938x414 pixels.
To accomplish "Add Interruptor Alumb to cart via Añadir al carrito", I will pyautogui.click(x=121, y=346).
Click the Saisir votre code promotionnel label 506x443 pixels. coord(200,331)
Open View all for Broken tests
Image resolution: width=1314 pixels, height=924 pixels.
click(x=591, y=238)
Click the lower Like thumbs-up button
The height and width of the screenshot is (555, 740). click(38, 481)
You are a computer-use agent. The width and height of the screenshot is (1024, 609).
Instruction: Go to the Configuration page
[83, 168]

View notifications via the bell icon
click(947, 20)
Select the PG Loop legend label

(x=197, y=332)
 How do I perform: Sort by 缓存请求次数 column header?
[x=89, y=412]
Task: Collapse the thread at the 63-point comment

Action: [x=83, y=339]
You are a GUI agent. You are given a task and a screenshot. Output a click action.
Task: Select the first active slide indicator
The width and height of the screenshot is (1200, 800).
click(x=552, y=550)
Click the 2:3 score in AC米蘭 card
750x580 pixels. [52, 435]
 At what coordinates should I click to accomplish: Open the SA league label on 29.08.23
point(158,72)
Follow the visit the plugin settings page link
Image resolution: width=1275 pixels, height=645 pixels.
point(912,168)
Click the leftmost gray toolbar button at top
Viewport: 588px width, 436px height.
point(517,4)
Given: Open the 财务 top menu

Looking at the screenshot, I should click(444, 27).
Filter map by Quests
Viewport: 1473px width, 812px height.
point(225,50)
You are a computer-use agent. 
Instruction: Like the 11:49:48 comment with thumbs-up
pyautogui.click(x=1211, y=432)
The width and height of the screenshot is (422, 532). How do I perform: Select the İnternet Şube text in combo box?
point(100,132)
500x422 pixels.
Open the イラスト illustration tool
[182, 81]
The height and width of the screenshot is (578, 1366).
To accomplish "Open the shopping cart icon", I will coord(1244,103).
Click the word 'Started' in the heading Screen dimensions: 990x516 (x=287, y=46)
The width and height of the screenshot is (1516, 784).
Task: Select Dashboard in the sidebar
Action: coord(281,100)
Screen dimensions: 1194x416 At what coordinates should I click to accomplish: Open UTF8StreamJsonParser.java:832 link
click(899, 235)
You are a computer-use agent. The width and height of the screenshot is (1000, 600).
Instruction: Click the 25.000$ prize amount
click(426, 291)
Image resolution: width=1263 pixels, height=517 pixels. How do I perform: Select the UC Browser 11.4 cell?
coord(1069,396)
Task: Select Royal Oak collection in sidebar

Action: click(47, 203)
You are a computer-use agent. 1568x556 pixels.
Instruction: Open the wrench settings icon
- - -
** GOAL OF THE EXERCISE **
Filter the listing down to the lines holding the word "cart", and return those.

** ANSWER TO THE PROBLEM **
To accomplish "Add Interruptor Alumb to cart via Añadir al carrito", I will pyautogui.click(x=121, y=346).
To accomplish "Open the shopping cart icon", I will coord(1244,103).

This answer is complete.